Generalized free energy and excess/housekeeping decomposition in nonequilibrium systems: from large deviations to thermodynamic speed limits
Artemy Kolchinsky, Andreas Dechant, Kohei Yoshimura, Sosuke Ito
TL;DR
This work introduces a generalized free energy $\bm{\phi}^{\star}$ for genuinely nonequilibrium, nonconservative systems via a large-deviation variational principle and decomposes entropy production into conservative (excess) and nonconservative (housekeeping) parts. The excess EPR is tied to the conservative dynamics and enables thermodynamic speed limits based on the $1$-Wasserstein distance, while the housekeeping part measures nonconservative dissipation; together they provide a robust framework for thermodynamic inference in both stochastic and deterministic settings.
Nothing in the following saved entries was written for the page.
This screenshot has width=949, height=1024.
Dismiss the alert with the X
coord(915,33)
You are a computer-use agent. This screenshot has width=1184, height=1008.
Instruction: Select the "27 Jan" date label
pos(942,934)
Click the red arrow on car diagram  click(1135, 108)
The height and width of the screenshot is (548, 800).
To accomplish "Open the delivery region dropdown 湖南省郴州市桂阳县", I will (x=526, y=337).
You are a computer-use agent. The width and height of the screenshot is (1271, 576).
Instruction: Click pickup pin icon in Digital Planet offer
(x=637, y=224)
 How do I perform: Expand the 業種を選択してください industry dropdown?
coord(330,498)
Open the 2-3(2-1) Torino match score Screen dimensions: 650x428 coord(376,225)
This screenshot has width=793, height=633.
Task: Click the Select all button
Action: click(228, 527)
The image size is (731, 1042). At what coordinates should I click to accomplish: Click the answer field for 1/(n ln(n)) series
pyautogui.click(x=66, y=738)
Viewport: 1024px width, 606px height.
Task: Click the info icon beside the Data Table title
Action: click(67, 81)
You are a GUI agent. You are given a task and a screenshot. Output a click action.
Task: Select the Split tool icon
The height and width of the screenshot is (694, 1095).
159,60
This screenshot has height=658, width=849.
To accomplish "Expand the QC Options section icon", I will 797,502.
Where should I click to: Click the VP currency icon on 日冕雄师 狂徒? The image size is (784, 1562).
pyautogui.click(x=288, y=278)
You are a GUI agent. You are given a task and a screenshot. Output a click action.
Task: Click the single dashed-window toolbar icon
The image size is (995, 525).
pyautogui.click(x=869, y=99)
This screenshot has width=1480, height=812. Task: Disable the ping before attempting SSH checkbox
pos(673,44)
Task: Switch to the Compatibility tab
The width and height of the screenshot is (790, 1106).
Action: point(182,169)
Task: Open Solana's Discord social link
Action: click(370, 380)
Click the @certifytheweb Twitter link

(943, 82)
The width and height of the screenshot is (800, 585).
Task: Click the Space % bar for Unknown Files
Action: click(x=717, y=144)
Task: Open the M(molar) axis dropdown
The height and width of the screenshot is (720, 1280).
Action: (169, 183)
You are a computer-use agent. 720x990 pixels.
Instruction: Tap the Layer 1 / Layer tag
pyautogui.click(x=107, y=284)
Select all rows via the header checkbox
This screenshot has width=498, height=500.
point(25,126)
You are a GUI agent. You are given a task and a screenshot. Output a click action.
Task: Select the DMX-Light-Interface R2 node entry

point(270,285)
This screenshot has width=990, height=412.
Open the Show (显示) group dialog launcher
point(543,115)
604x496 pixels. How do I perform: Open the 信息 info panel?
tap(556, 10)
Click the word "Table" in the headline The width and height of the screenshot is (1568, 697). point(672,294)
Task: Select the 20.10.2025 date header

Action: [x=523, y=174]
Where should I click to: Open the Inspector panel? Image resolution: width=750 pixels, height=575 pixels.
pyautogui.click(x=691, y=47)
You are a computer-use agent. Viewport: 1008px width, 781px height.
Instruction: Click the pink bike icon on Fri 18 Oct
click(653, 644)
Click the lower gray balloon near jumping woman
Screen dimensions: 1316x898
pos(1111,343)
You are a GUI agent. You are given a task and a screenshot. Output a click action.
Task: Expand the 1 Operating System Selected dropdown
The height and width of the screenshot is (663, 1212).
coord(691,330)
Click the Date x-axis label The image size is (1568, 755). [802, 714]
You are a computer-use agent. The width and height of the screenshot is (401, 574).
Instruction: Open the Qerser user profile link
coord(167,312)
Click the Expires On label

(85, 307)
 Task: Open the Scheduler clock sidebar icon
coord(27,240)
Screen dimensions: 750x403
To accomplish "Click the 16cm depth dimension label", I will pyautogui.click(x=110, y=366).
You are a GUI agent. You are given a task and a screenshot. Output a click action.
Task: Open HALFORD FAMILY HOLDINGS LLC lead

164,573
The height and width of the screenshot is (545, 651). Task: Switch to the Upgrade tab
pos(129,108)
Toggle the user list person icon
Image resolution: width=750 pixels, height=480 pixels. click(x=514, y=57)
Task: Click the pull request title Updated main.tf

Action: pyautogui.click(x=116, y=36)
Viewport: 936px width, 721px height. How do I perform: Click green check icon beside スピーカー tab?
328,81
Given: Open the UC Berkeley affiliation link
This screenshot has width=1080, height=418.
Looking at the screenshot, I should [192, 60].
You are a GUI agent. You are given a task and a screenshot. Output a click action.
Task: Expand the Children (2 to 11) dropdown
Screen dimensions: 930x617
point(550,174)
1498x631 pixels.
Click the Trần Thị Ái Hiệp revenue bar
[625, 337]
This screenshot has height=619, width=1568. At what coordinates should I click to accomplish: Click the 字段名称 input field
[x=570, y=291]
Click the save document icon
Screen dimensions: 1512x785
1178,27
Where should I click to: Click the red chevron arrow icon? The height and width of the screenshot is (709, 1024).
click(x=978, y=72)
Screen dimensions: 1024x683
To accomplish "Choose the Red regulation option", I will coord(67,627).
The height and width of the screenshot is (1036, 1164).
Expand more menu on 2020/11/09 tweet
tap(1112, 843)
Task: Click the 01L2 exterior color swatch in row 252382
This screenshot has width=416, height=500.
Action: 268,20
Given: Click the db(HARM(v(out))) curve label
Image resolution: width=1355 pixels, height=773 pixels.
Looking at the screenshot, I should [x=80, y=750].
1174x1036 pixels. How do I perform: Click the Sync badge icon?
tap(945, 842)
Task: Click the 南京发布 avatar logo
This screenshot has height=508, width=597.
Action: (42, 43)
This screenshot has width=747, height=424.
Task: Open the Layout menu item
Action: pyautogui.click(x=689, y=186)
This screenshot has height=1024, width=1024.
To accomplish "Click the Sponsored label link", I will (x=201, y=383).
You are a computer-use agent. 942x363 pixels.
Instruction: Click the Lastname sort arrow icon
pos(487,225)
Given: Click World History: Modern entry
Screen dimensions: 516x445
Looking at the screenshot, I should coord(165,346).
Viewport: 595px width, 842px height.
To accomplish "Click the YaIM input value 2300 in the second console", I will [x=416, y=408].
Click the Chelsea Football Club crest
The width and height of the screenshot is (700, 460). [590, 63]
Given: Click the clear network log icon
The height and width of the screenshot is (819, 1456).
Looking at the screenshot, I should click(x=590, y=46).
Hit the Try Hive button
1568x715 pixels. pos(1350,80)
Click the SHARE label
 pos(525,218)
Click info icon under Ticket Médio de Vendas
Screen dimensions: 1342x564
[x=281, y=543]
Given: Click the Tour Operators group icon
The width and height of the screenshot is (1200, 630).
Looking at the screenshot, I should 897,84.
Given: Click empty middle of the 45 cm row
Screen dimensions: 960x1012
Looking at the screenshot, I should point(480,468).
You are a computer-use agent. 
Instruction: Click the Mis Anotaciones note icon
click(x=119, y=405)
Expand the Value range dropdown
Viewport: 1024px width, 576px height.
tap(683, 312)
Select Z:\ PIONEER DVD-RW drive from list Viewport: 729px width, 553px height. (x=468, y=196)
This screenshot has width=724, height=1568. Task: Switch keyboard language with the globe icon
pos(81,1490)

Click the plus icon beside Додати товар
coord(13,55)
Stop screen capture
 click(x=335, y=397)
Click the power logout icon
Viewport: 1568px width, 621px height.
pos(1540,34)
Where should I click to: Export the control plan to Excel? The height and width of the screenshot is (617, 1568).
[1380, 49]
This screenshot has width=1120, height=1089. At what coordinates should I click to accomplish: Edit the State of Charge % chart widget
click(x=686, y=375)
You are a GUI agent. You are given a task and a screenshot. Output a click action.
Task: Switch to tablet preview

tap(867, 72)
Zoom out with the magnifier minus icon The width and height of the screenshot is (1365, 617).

The approach applies broadly to MJPs, CRNs, and open systems, extends to linear response with information-geometric structure, and yields practical bounds (TURs and TSLs) that connect dynamical activity, transport distance, and dissipation. The authors demonstrate the utility of the framework on unicyclic MJPs, the Brusselator, and real metabolic networks, revealing efficiency bounds and emergent cycles, and they compare their method to steady-state Hatano–Sasa decompositions, highlighting advantages away from stationarity and for inference from short-time data. Overall, the paper provides a unifying, information-geometric and large-deviation-based perspective on nonequilibrium free energy and dissipation, with concrete implications for metabolism, oscillatory dynamics, and thermodynamic inference in driven systems.
Abstract
In genuine nonequilibrium systems that undergo continuous driving, the thermodynamic forces are nonconservative, meaning they cannot be described by any free energy potential. Nonetheless, we show that the dynamics of such systems are governed by a "generalized free energy" that is derived from a large-deviations variational principle. This variational principle also yields a decomposition of fluxes, forces, and dissipation (entropy production) into a conservative "excess" part and a nonconservative "housekeeping" part. Our decomposition is universally applicable to stochastic master equations, deterministic chemical reaction networks, and open systems. We also show that the excess entropy production obeys a thermodynamic speed limit (TSL), a fundamental thermodynamic constraint on the rate of state evolution and/or external fluxes. We demonstrate our approach on several examples, including real-world metabolic networks, where we derive fundamental dissipation bounds and uncover "futile" metabolic cycles. Our generalized free energy and decomposition are empirically accessible to thermodynamic inference in both stochastic and deterministic systems. We discuss important connections to several theoretical frameworks, including information geometry and Onsager theory, as well as previous excess/housekeeping decompositions.